Despite these caveats, however, wading into this swamp of technical debates has convinced me that the existing output and value-added numbers are at least a decent approximation of the actual productivity of the economy, and are therefore suitable for making my larger point about manufacturing: the decline of manufacturing employment is less a consequence of globalization than it is a result of technological improvements and increasing labor productivity.

The United States Makes Things

April 4th, 2011  |  Published in Political Economy, Social Science, Statistical Graphics, Work

The other day I got involved in an exchange with some political comrades about the state of manufacturing in the United States. We were discussing this Wall Street Journal editorial, which laments that “more Americans work for the government than work in construction, farming, fishing, forestry, manufacturing, mining and utilities combined”. Leaving aside the typical right-wing denigration of government work, what should we think about the declining share of of Americans working in industries that “make things”?

I’ve written about this before. But I’m revisiting the argument in order to post an updated graph and also to present an alternative way of visualizing the data.

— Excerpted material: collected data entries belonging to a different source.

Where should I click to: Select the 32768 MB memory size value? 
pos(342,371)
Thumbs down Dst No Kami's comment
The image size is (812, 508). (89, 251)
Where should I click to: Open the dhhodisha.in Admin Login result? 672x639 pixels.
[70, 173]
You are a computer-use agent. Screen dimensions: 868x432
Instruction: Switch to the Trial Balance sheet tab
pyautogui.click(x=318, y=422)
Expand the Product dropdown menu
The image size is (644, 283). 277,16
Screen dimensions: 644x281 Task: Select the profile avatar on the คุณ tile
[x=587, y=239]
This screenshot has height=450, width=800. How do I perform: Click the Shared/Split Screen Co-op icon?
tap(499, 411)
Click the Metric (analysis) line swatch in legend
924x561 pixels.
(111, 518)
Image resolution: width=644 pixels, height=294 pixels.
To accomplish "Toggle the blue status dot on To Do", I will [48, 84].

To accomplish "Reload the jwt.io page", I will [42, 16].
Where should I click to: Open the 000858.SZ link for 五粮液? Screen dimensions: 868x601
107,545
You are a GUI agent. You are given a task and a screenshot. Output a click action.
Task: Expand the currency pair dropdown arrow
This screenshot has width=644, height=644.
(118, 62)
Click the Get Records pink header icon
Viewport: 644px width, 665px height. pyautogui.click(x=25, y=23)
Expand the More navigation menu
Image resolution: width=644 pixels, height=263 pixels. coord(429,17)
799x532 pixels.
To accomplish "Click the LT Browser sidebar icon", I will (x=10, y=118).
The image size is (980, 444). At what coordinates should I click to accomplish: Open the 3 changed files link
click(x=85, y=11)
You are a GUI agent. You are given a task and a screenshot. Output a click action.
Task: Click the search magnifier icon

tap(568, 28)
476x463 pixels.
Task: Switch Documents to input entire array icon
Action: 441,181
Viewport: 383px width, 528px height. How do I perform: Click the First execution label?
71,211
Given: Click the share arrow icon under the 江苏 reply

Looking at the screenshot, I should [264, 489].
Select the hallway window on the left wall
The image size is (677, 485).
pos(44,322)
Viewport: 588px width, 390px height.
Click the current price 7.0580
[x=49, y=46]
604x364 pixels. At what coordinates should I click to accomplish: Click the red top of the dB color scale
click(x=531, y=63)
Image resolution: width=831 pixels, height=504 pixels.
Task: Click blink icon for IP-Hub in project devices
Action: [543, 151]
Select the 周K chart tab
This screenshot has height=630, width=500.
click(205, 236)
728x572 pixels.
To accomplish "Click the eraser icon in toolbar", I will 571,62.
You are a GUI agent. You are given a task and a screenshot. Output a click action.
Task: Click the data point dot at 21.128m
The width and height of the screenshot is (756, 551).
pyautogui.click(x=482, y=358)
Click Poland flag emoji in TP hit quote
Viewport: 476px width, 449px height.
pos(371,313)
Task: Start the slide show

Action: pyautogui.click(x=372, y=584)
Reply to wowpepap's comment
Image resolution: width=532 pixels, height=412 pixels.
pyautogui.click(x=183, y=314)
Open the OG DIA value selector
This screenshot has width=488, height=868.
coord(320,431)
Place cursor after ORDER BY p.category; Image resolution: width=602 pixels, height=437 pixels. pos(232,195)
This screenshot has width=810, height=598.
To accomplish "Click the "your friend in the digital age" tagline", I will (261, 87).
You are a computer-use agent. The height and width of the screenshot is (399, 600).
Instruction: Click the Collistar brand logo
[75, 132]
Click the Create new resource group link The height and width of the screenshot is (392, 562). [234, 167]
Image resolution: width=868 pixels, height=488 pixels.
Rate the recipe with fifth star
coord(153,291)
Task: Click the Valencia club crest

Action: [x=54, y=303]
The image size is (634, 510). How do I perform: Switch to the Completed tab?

Every time I hear a leftist or a liberal declare that we need to create manufacturing jobs or start “making things” again in America, I want to take them by the collar and yell at them. Although there is a widespread belief that most American manufacturing has been off-shored to China and other low-wage producers, this is simply not the case. As I noted in my earlier post, we still make lots of things in this country–more than ever, in fact. We just do it with fewer people. The problem we have is not that we don’t employ enough people in manufacturing. The problem is that the immense productivity gains in manufacturing haven’t accrued to ordinary people–whose wages have stagnated–but have instead gone to the elite in the form of inflated profits and stock values.

Anyway, I’m revisiting this because I think everyone on the left needs to get the facts about manufacturing employment and output burned into their memory. The numbers on employment in manufacturing are available from the St. Louis Federal Reserve, and the data on output is available from the national Federal Reserve site. Here’s an updated version of a graph I’ve previously posted:

Manufacturing Output and Employment (1)

I like this graph a lot, but today I had another idea for how to visualize these two series. Over at Andrew Gelman’s blog, co-blogger Phil posted an interesting graph of bicycing distance and fatalities. That gave me the idea of using the same format for the manufacturing data:

Manufacturing Output and Employment (2)

This graph is interesting because it seems to show three pretty different eras in manufacturing. From the 1940’s until around 1970, there was a growth in both employment and output. This, of course, corresponds to the “golden age” of post-war Keynesianism, where the labor movement submitted to capitalist work discipline in return for receiving a share of productivity gains in the form of higher wages. From 1970 until around 2000, output continues to rise rapidly, but employment stays basically the same. Then in the last ten years, employment falls dramatically while output remains about the same.

This big take-home point from all this is that manufacturing is not “in decline”, at least in terms of output. Going back to an economy with tons of manufacturing jobs doesn’t make any more sense than going back to an economy dominated by agricultural labor–due to increasing productivity, we simply don’t need that many jobs in these sectors. Which means that if we are going to somehow find jobs for 20 million unemployed and underemployed Americans, we’re not going to do it by building up the manufacturing sector.